■ **Set task**:
Please format the data from the line with "Click the bold total 119 under the X column" through the line with "[x=490, y=538]" as a numbered list, both lines included and blank lines left out.

■ **Data provided**:
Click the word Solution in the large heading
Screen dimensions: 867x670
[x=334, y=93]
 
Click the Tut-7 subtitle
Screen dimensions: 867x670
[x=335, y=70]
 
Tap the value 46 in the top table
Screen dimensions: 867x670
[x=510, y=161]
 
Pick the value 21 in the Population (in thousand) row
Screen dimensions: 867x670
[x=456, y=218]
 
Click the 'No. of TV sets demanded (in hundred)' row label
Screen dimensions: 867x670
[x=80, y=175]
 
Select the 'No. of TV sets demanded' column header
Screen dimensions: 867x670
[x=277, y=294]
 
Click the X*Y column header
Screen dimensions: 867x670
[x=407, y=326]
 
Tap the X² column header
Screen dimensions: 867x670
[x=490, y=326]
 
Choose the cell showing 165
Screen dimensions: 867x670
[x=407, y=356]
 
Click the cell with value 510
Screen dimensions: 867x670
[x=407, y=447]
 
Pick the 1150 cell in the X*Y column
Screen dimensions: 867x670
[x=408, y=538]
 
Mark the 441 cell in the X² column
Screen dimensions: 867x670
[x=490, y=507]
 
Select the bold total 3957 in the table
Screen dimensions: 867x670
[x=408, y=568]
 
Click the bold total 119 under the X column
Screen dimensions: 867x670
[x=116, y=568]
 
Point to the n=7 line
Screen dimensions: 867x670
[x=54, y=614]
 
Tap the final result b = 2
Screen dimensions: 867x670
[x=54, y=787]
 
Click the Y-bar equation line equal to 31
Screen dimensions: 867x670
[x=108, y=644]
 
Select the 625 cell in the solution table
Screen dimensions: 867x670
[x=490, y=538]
...
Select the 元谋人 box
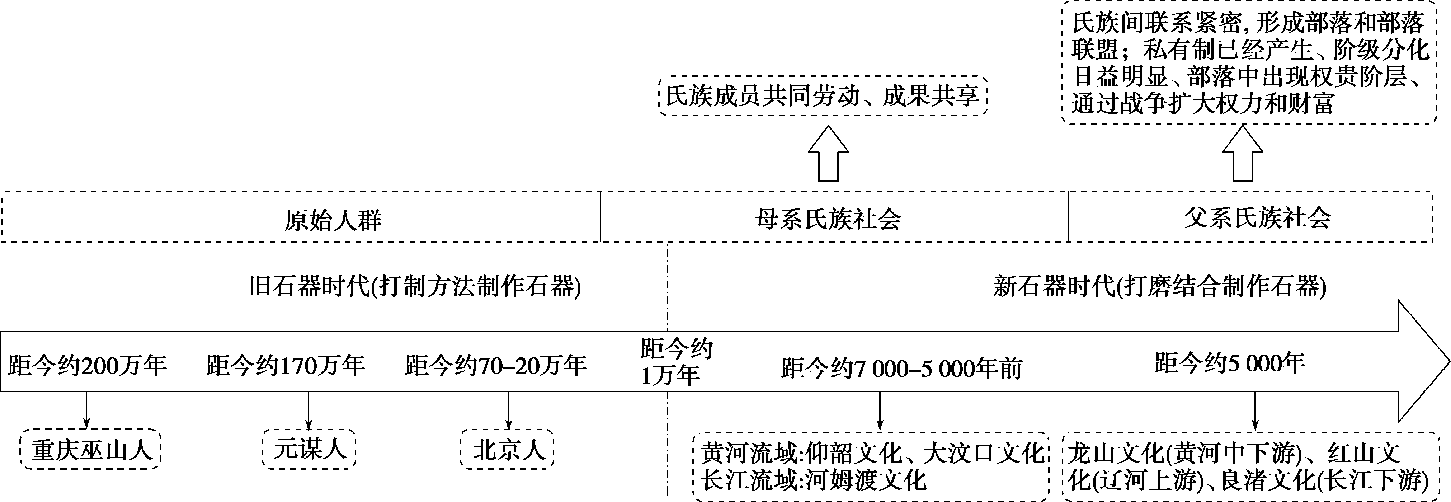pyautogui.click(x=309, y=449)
* * *
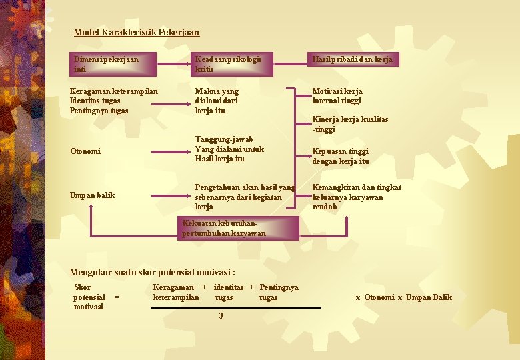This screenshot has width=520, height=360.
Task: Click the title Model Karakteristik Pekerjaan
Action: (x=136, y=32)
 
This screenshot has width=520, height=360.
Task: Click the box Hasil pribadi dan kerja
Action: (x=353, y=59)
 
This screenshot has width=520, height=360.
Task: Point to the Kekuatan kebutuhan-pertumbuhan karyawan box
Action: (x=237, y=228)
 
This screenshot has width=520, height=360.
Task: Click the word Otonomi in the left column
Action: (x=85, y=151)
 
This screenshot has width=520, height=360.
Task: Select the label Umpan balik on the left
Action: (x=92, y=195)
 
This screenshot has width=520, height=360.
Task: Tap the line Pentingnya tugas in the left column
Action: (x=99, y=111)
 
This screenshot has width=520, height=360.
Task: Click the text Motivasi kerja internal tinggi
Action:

■ **Expected answer**:
1. Click the bold total 119 under the X column
2. Screen dimensions: 867x670
3. [x=116, y=568]
4. Point to the n=7 line
5. Screen dimensions: 867x670
6. [x=54, y=614]
7. Tap the final result b = 2
8. Screen dimensions: 867x670
9. [x=54, y=787]
10. Click the Y-bar equation line equal to 31
11. Screen dimensions: 867x670
12. [x=108, y=644]
13. Select the 625 cell in the solution table
14. Screen dimensions: 867x670
15. [x=490, y=538]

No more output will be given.